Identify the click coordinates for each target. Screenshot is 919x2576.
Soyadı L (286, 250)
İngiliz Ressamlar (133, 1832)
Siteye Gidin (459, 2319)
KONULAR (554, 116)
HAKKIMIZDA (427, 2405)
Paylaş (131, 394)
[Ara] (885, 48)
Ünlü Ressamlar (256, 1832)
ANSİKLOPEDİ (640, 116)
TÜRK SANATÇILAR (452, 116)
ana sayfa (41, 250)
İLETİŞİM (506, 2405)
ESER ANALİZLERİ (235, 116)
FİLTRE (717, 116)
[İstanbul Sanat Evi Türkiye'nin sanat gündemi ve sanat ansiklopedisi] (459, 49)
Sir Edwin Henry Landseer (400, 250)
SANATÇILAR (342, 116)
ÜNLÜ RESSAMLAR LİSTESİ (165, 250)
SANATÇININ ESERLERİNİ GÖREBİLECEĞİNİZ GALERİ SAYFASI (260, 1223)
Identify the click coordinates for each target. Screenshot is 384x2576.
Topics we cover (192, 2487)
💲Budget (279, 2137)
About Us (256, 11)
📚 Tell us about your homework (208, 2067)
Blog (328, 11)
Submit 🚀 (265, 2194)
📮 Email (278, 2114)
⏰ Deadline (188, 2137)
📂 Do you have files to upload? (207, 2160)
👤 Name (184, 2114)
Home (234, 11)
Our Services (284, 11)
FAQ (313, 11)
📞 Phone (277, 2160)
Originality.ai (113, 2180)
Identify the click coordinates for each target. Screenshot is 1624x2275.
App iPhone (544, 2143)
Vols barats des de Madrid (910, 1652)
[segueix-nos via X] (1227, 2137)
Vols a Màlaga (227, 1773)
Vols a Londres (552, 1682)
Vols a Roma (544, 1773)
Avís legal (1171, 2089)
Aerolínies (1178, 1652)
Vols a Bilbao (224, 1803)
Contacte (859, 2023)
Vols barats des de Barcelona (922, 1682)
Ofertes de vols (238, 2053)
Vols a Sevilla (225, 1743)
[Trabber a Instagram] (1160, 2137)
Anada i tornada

:::::

In the material above, please count the lines that hold the word "click" and answer with only that number.

3